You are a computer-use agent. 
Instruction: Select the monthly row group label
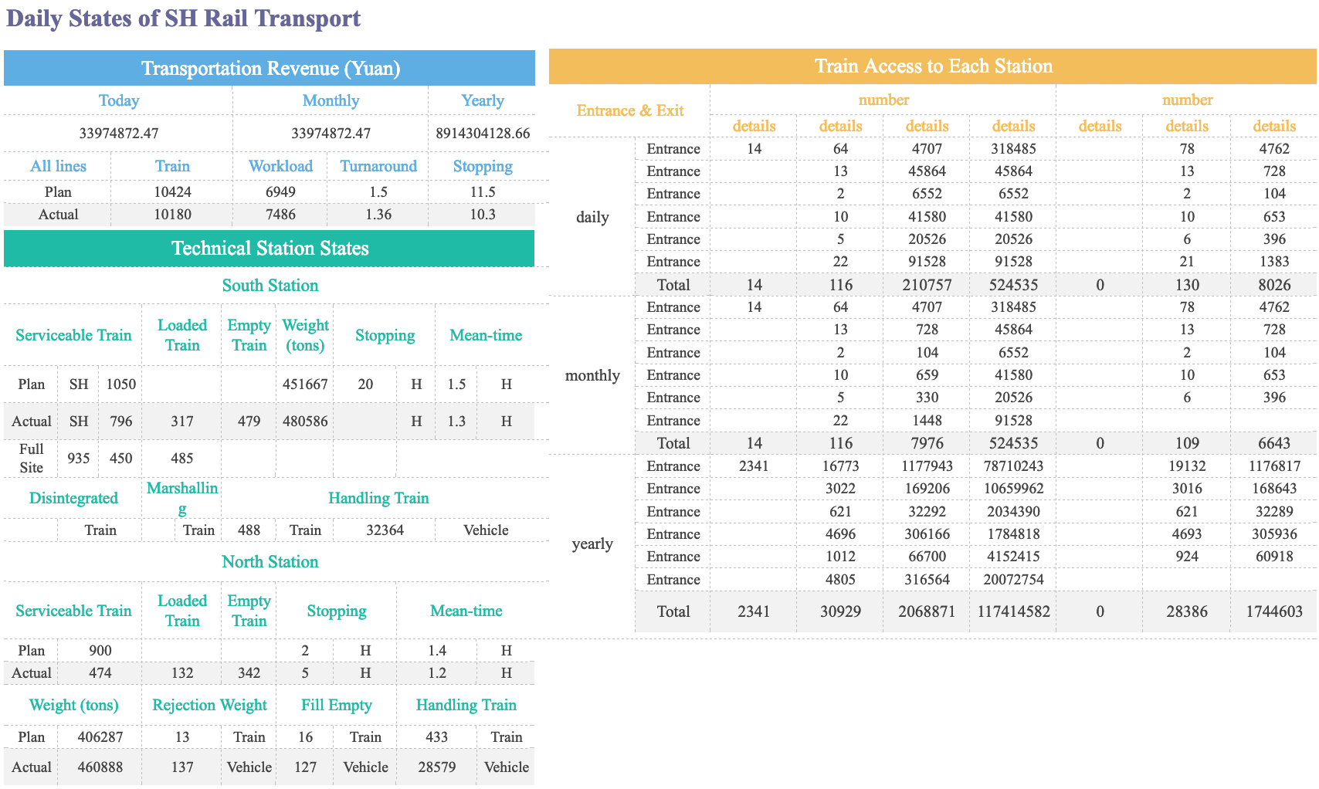coord(592,375)
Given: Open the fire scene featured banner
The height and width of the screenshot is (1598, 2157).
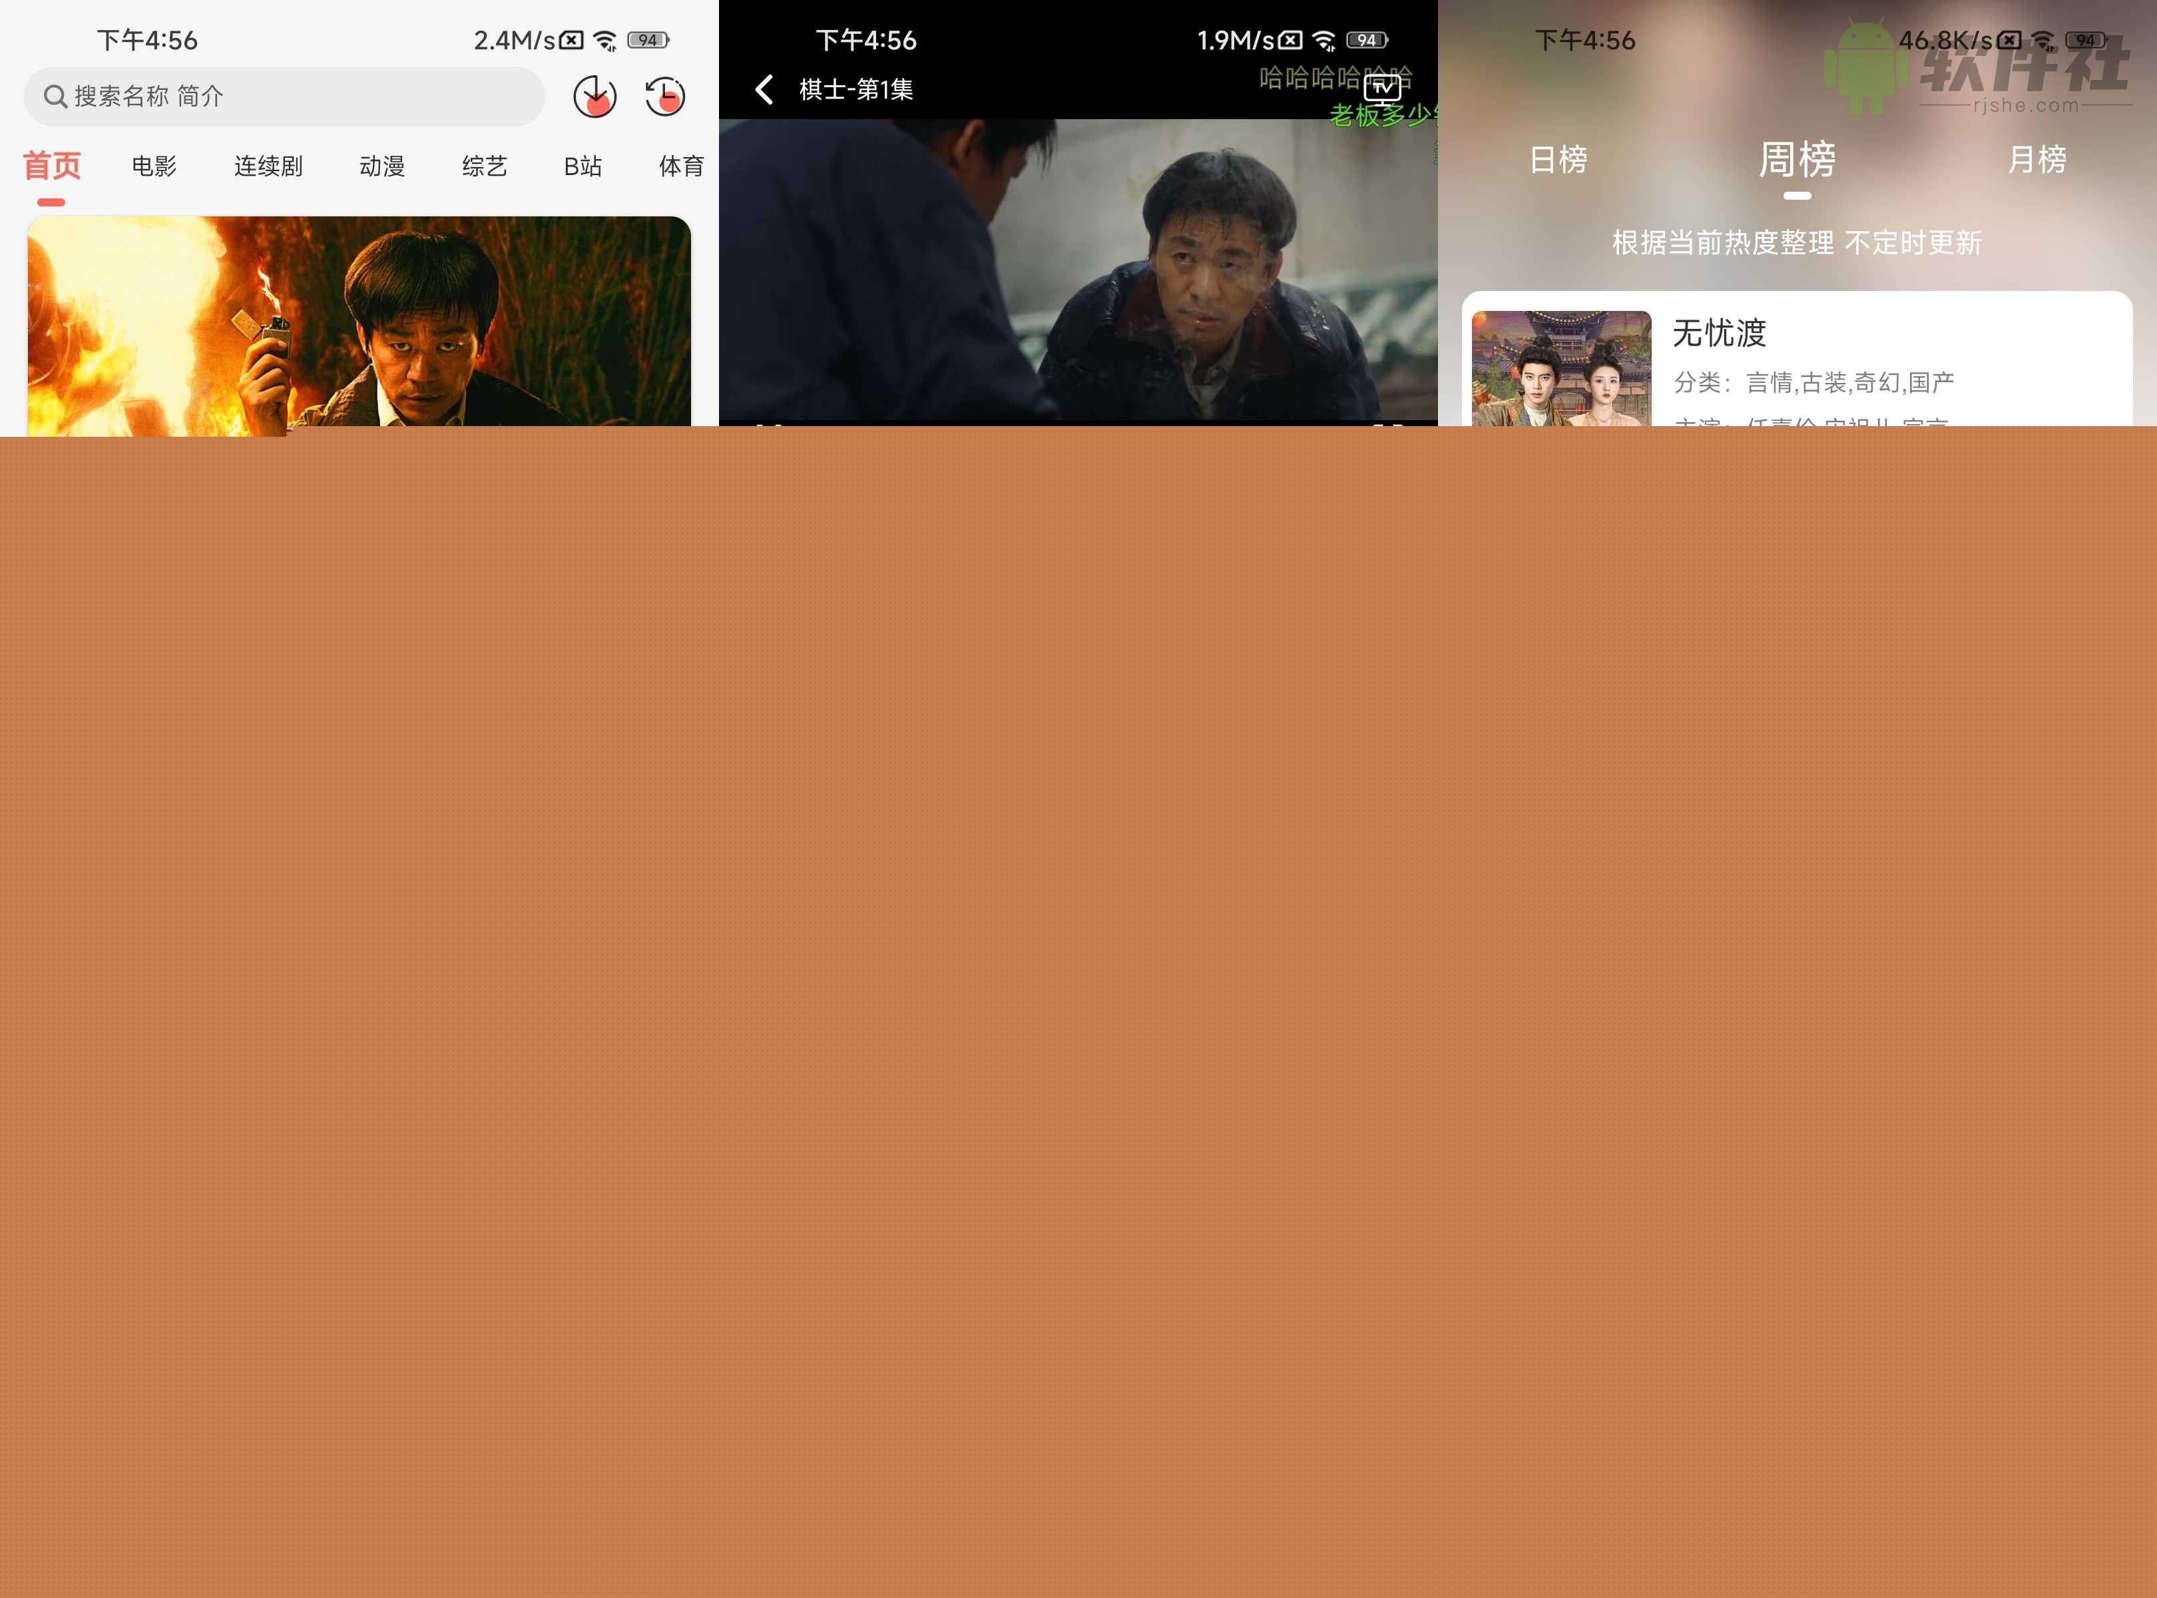Looking at the screenshot, I should click(359, 321).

==*==

__TASK DIRECTIONS__: Print the entries above exactly, taking out only the pictures.

__ANSWER SPACE__:
You are a computer-use agent. 
Instruction: Select the monthly row group label
coord(592,375)
Given: Open the fire scene featured banner
The height and width of the screenshot is (1598, 2157).
Looking at the screenshot, I should click(359, 321).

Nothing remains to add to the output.